「あれ剥いでくれる?」
「…………」
もう何も言うまいと、私は空っぽになったその空間に手を突っ込んで、貼り付いたそれに親指を引っ掛ける。 けれど、中々取れず力を込めるとベリリッと音を立てて勢いよく剥がれた。
取り出すと、養生テープが貼り付けられた茶封筒だった。
「……これ、お金?」
「そう。 バイト代、貯めておいたんだ」
「なんで、こんな所に……」
「こうしておけば、盗られないからさ」
予想もしてなかった言葉に驚いて、思わず聞き返しそうになった。 だけど、気軽に聞いてはいけないことのような気がして、喉まで出かけた言葉を飲み込んだ。
けれど、田辺は私が聞きたかったことが何となく分かったみたいに「うち、変わってるからさ」と少しだけ肩をすくめて、冗談っぽく言う。
「知ってるかもだけど、うち母子家庭で、母親は仕事してなくてさ。 バイト代、ほぼ家に入れてるフリして、毎月2万とかはここに隠してたんだ」
田辺の家庭事情は、去年、1年生だった頃にその時のクラスメイトが噂しているのを聞いたことがある。 だけど、そういうことを聞くと、自分の家庭事情もあんな風に噂されているのかもしれないと思うと、居心地が悪すぎて、聞かないようにしていた。
どうして、家族の形が人と違うだけで噂されないといけないんだろう。
「使わずに、貯金してたの?」
封筒が破けないように、べっとり張り付いた養生テープを慎重に剥がす。
「うん。 目指せ100万と思ってた。 結局、貯まらなかったけど」
「100万……」
じゃあここには、いくら入ってるんだろう……なんて思ってしまう。 養生テープは、綺麗に剥がすことができた。
「新名さ、着替えって持ってきた?」
「え? いや……持ってきてない」
そういえば、荷物なんてまともに詰めてこられなかった。
「制服のままだと補導されかねないから、適当に俺の服着て」
「えっ」
「新名が警察に連れてかれたら俺も困るし、新名も嫌でしょ? その押し入れに服あるから」
田辺は「俺、向こういるね」とまた一方的に話して部屋から出てしまった。
そもそも、田辺が言う“遠く”とは、どれくらい遠くなのだろうか。 そんなことも考えずに、私は着替え一つ持たずに来てしまった……。
とりあえず、さっき田辺が言っていた押し入れ開けようと部屋の左側に視線を移すと、押し入れ扉と勉強机の間に本棚が置かれていた。

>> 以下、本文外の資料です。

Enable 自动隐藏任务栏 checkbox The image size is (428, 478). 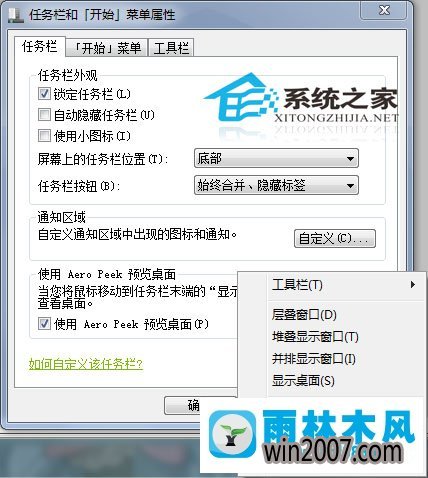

並べてある漫画は、全部田辺から貸してもらって読んだことのあるものばかり。 一番上の段には、いま読んでいる漫画が6巻までが揃っている。
そこに、一昨日田辺に返した7巻と8巻が並んでいないことが、田辺がその日からこの部屋に戻っていないことを裏付けるみたいだった。
私はリュックを下ろして、押し入れの戸を開けると中には服やジーンズがハンガーに掛かって並んでいる。
「ねえ、ほんとに何着てもいいの」
部屋の向こう側にいる田辺に声を掛けると「いいよ」とすぐに返事が返ってきた。
適当に物色して、グレーのスウェットとジーンズを選んで、脱いだ制服はリュックの中に仕舞った。

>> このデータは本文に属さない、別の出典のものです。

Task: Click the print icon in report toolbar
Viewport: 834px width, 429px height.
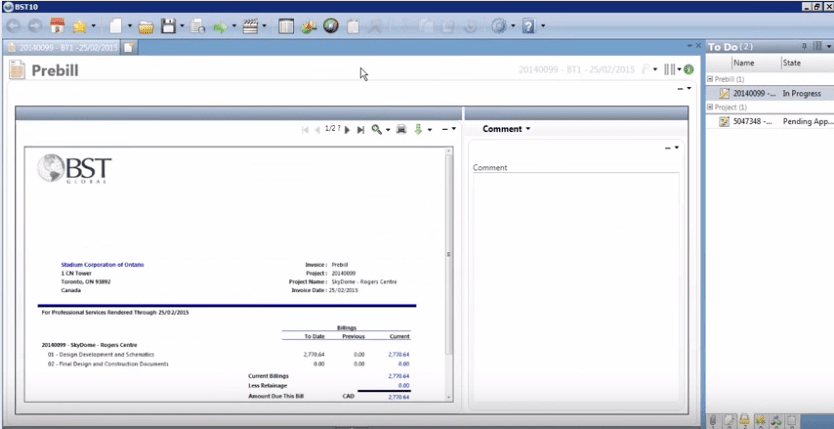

スウェットは大きくても困らないものの、ジーンズはどうしてもウエストのサイズが大きいし裾が長い。 もう一度押し入れの中を覗くと、S字フックに引っ掛けてあったベルトを見つけたので、それを腰に巻いて裾は引き摺らないように折り上げた。
「着替えたよ」と声を掛けると、田辺は襖から顔を覗かせて私を見ると、うん、と満足げに頷く。
「似合うね」
「どうも」
「あ、でも一応キャップも……」
田辺は壁のフックに引っ掛かっていたカーキ色のキャップを一瞬掴んだけれど、キャップはそのまま田辺の手をすり抜けて床にボトッと落ちた。
私は落ちたキャップと田辺を交互に見ると、田辺は「すげえ、一瞬触れた」と手をぐーぱーしながら言う。
「こういうのを心霊現象って言うんだろうな」
「なるほど……」
何を関心してるのだろうと思いつつ、私はキャップを拾う。